Pixel coordinate grounding data:
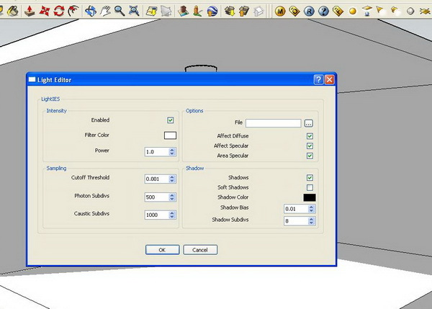Choose the Zoom magnifier tool
432x309 pixels.
tap(120, 12)
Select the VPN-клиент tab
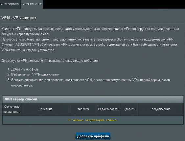Image resolution: width=185 pixels, height=141 pixels. (x=32, y=4)
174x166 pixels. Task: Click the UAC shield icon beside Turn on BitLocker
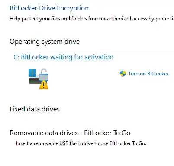coord(123,74)
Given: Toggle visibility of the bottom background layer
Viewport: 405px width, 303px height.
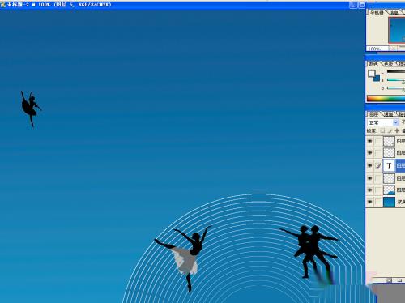Looking at the screenshot, I should [369, 202].
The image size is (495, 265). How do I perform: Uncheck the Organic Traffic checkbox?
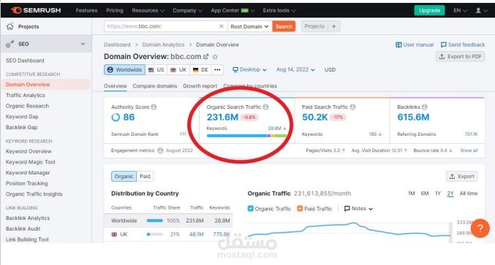tap(251, 209)
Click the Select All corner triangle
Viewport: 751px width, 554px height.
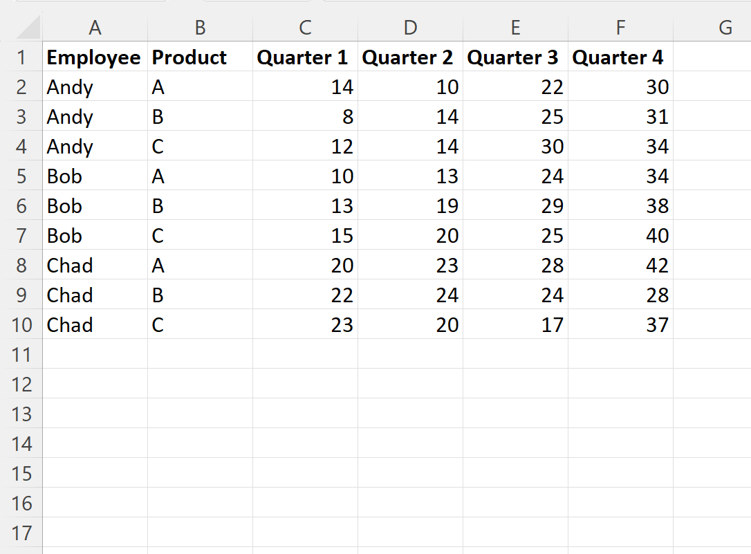click(29, 28)
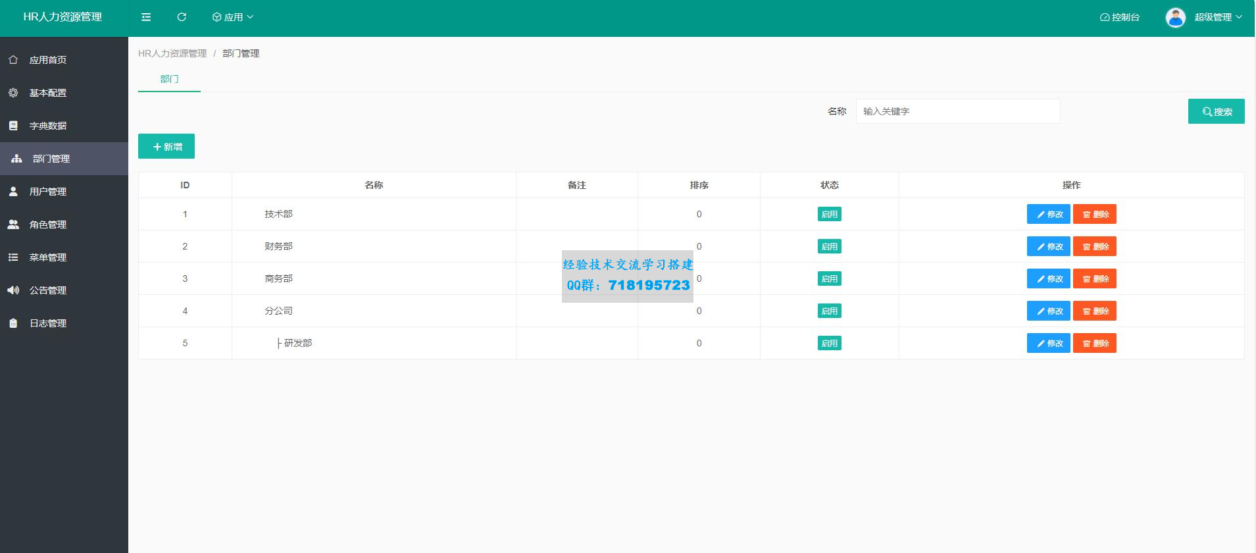
Task: Toggle the 启用 status for 商务部
Action: click(829, 278)
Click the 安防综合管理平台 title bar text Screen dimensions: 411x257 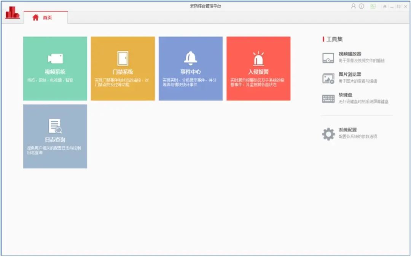tap(206, 5)
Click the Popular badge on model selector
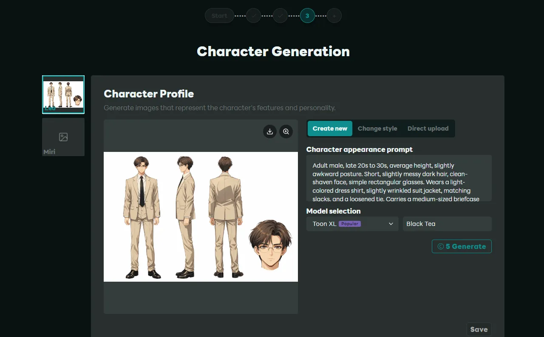 [350, 224]
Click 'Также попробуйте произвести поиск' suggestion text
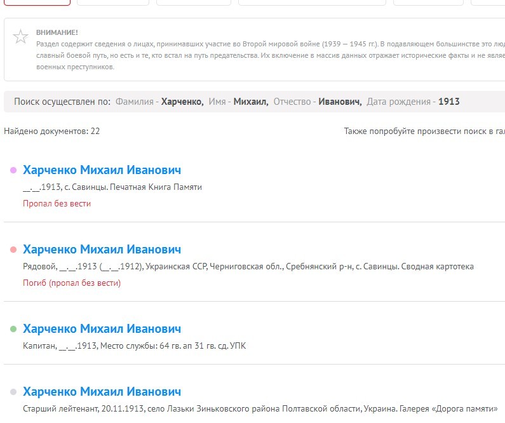The width and height of the screenshot is (505, 423). click(424, 131)
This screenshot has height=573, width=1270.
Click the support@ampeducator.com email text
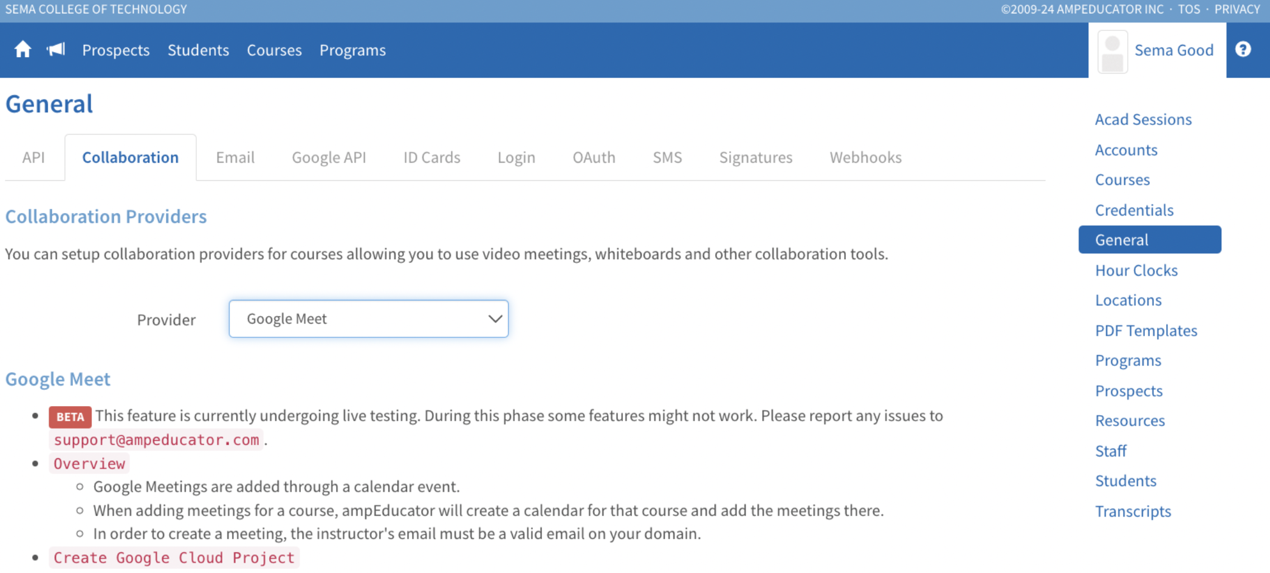(156, 440)
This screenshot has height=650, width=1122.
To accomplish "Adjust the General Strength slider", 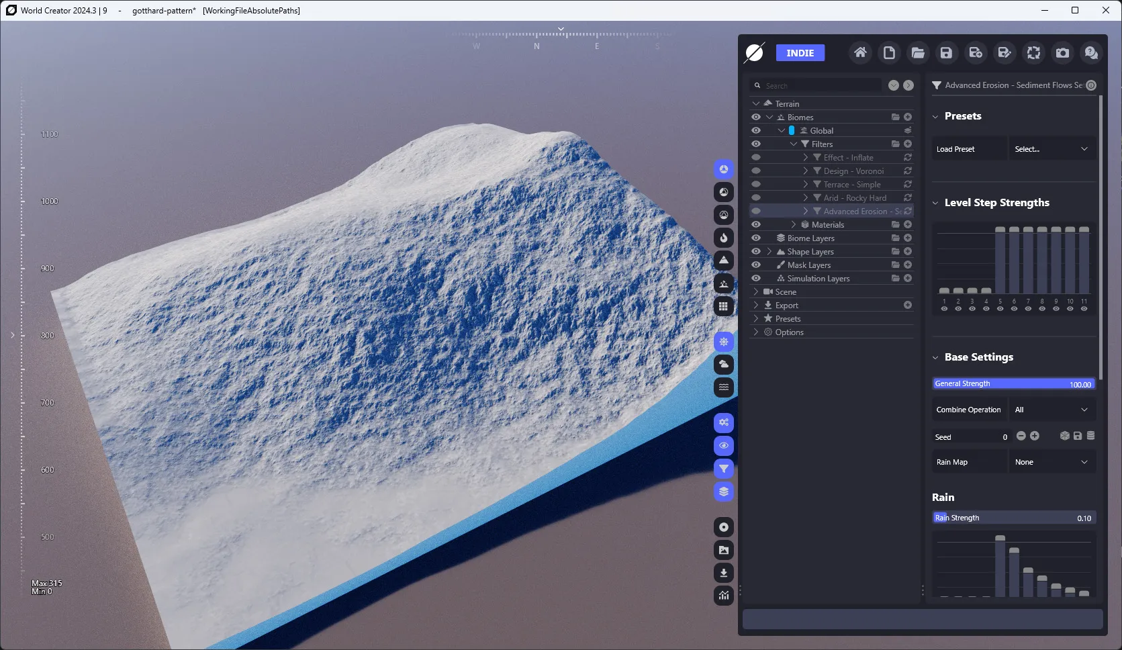I will pyautogui.click(x=1014, y=383).
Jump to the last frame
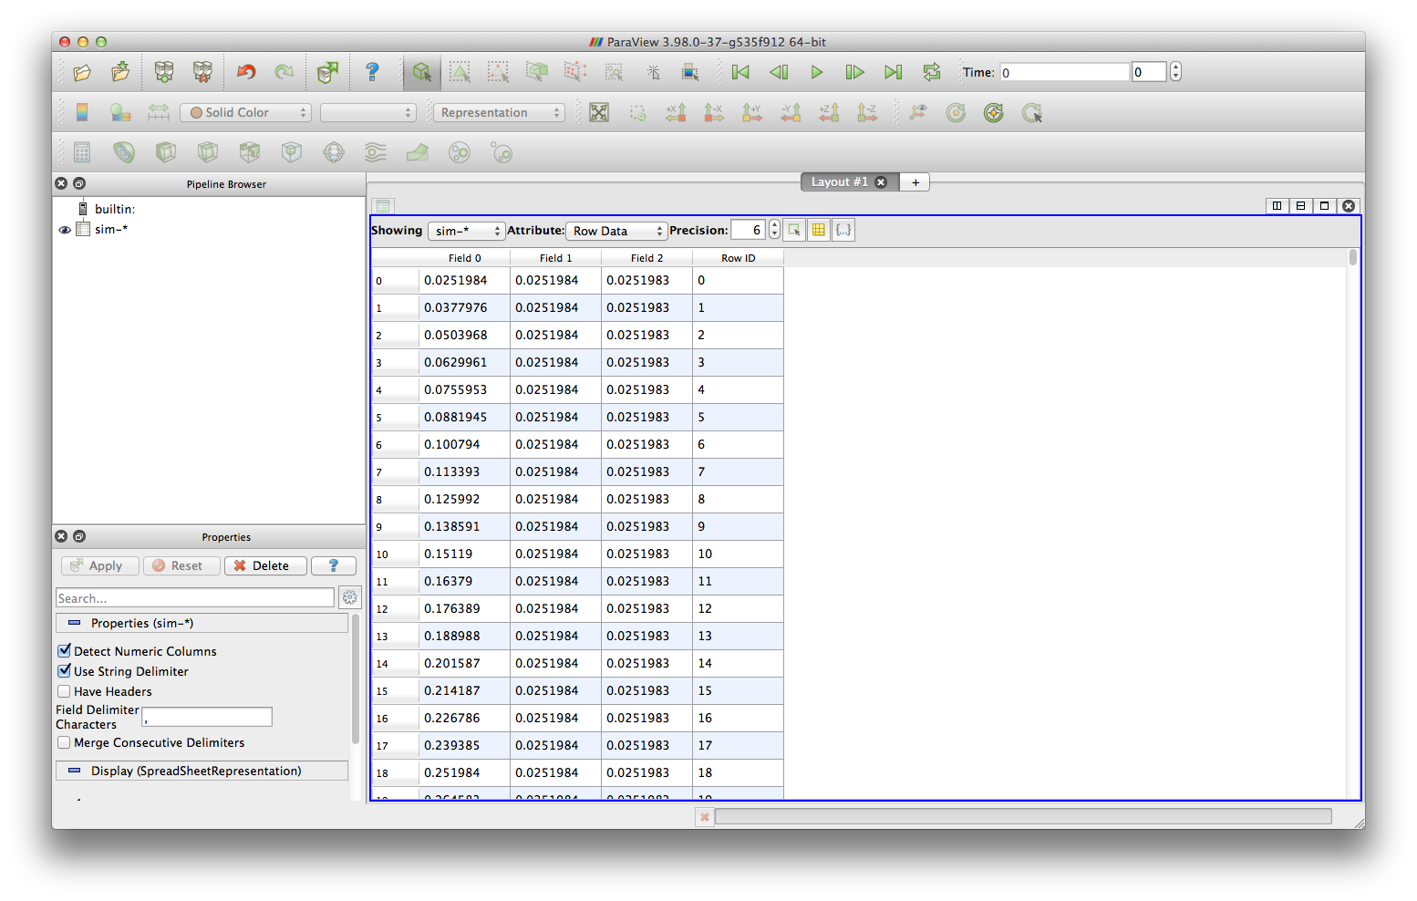The image size is (1417, 901). (893, 72)
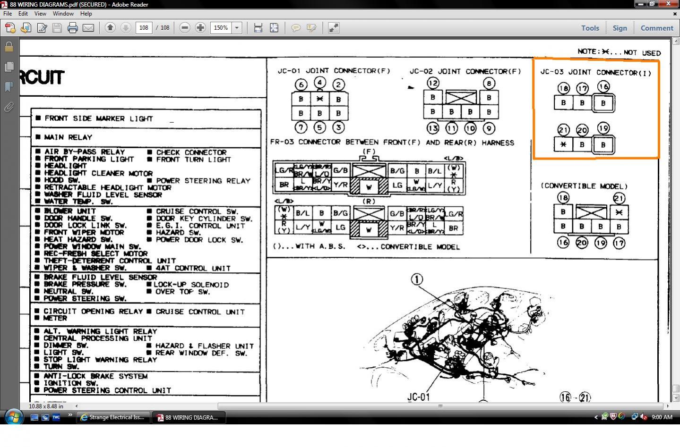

## [Required action]
Keep only those lines of the records that hold "This", and return them.

## [Written reply]
This screenshot has height=573, width=1270.
This screenshot has height=650, width=1122.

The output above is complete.